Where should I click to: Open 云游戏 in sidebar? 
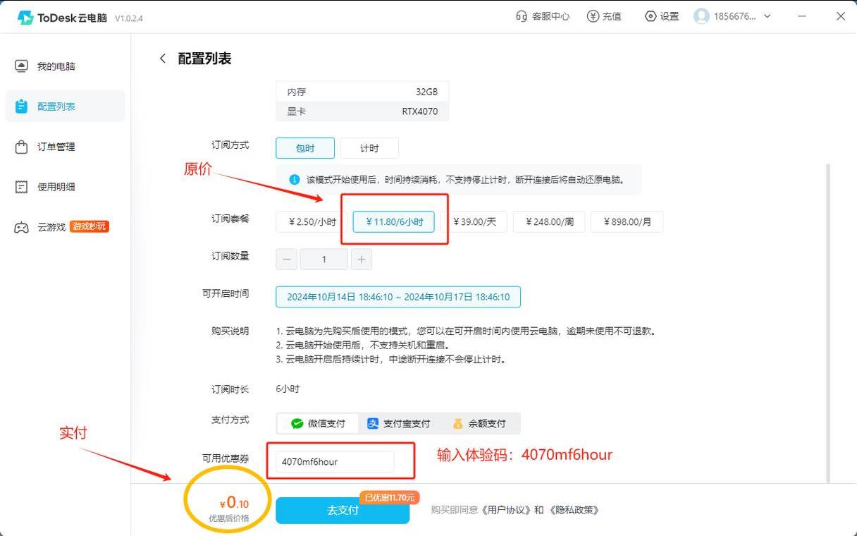tap(51, 227)
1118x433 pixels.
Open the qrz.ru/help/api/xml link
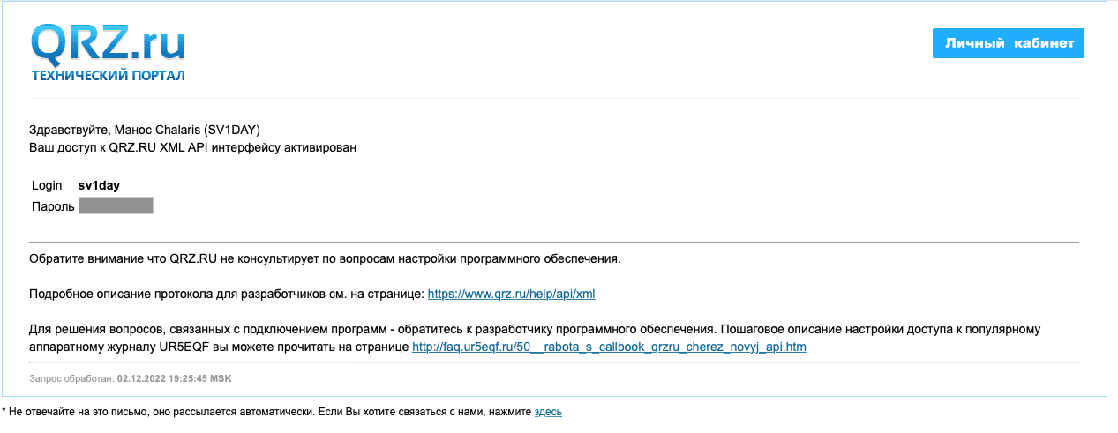point(517,294)
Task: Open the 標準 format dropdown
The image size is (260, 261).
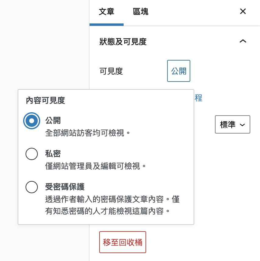Action: [x=232, y=124]
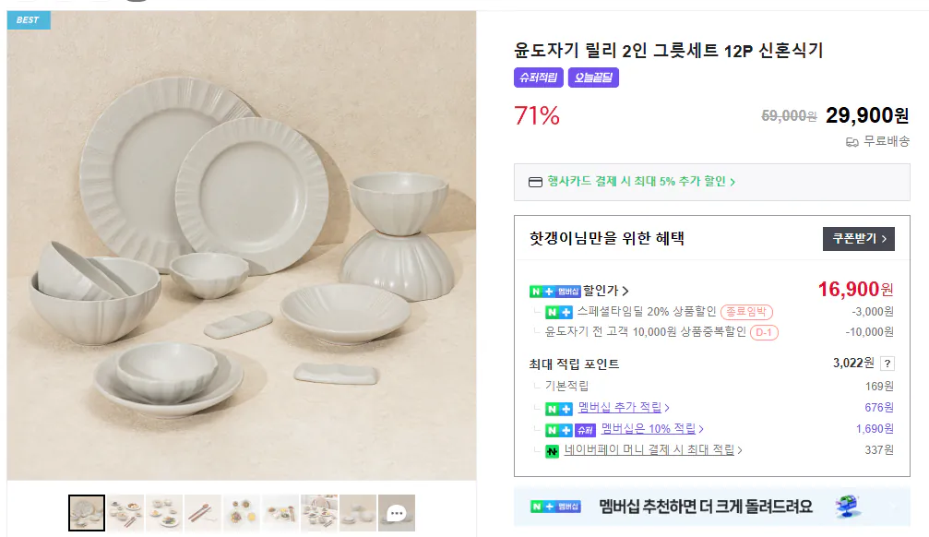The width and height of the screenshot is (929, 537).
Task: Click the free shipping (무료배송) icon
Action: click(x=852, y=141)
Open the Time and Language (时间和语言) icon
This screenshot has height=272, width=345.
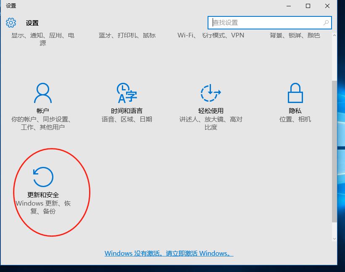click(x=126, y=93)
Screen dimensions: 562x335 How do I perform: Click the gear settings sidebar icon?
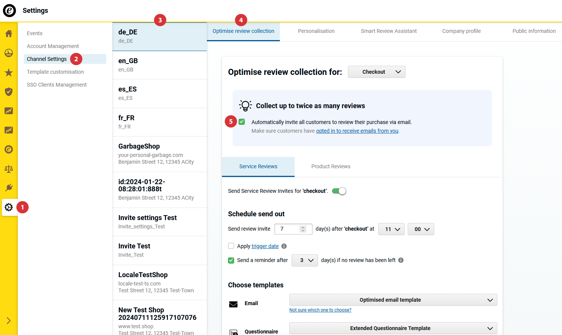(x=9, y=207)
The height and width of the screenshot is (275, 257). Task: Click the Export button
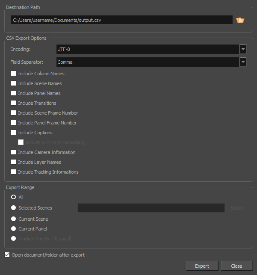pyautogui.click(x=202, y=266)
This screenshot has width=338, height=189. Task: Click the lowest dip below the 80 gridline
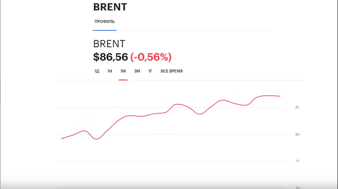(x=96, y=139)
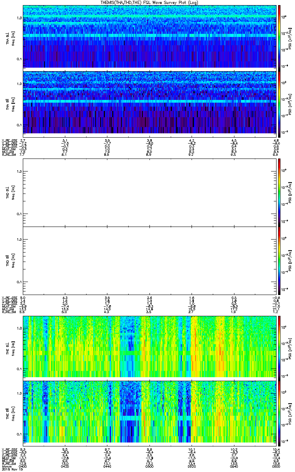Select the 0400 time tick label
Screen dimensions: 295x472
click(x=23, y=466)
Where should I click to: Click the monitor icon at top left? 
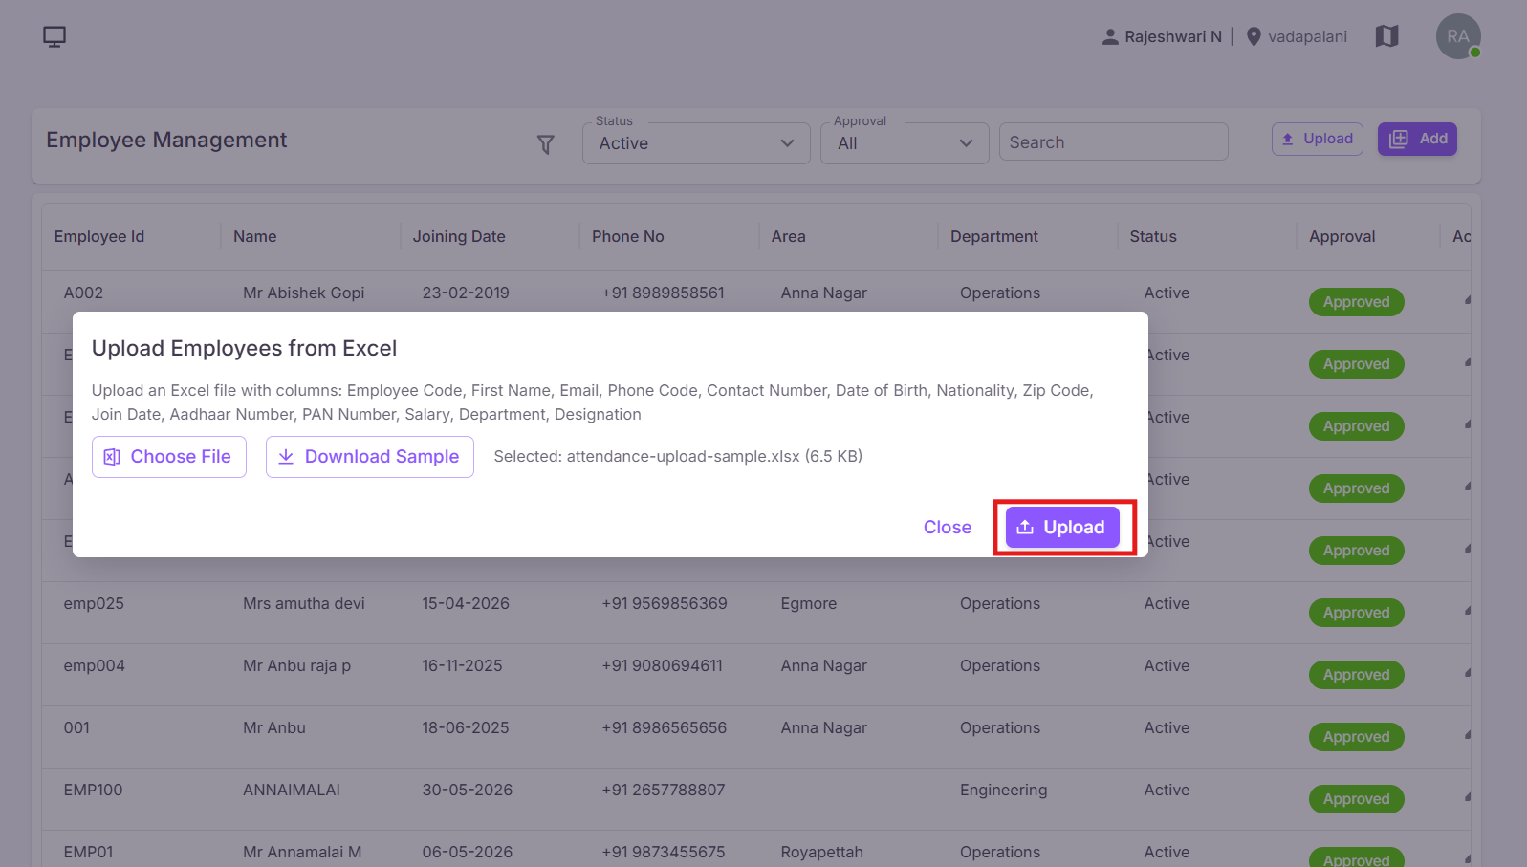coord(55,37)
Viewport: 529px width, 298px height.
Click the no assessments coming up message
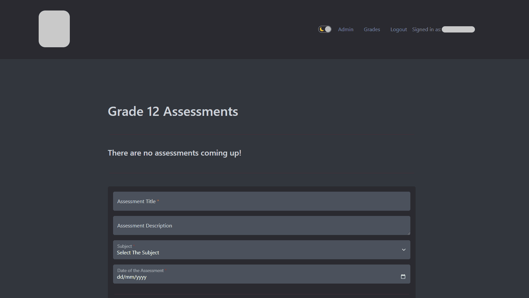click(174, 153)
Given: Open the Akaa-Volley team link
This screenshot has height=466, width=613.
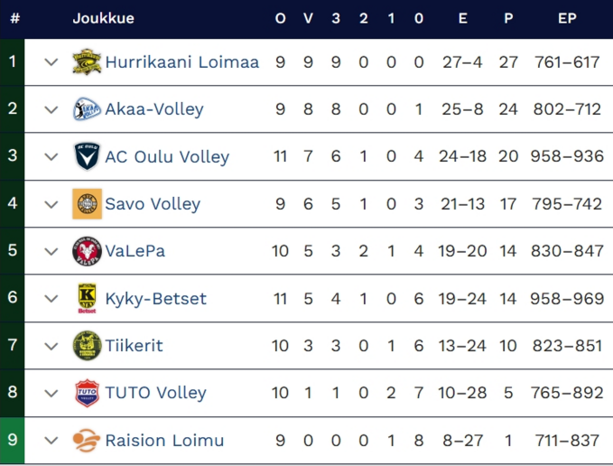Looking at the screenshot, I should pos(154,109).
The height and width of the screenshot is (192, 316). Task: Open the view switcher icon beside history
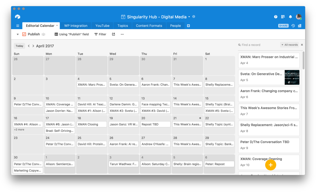[300, 26]
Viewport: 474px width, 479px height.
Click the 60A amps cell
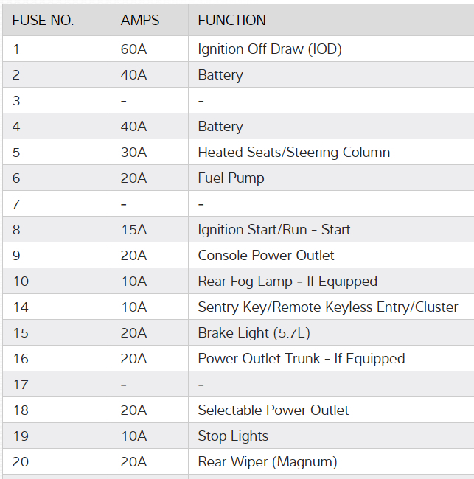(133, 49)
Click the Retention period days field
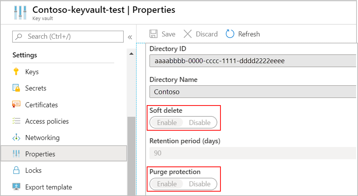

= Exercise directions =
Please repeat the lines of the material above exactly, starting with the line that contains "1118x433 pixels." and ending with the line that contains "Open the Time and Language (时间和语言) icon". Leave the pictures out.

= Response area =
1118x433 pixels.
Open the qrz.ru/help/api/xml link
point(517,294)
Task: Open the 標準 format dropdown
The image size is (260, 261).
Action: [x=232, y=124]
The width and height of the screenshot is (929, 537).
Task: Click the free shipping (무료배송) icon
Action: click(x=852, y=141)
Open the Time and Language (时间和语言) icon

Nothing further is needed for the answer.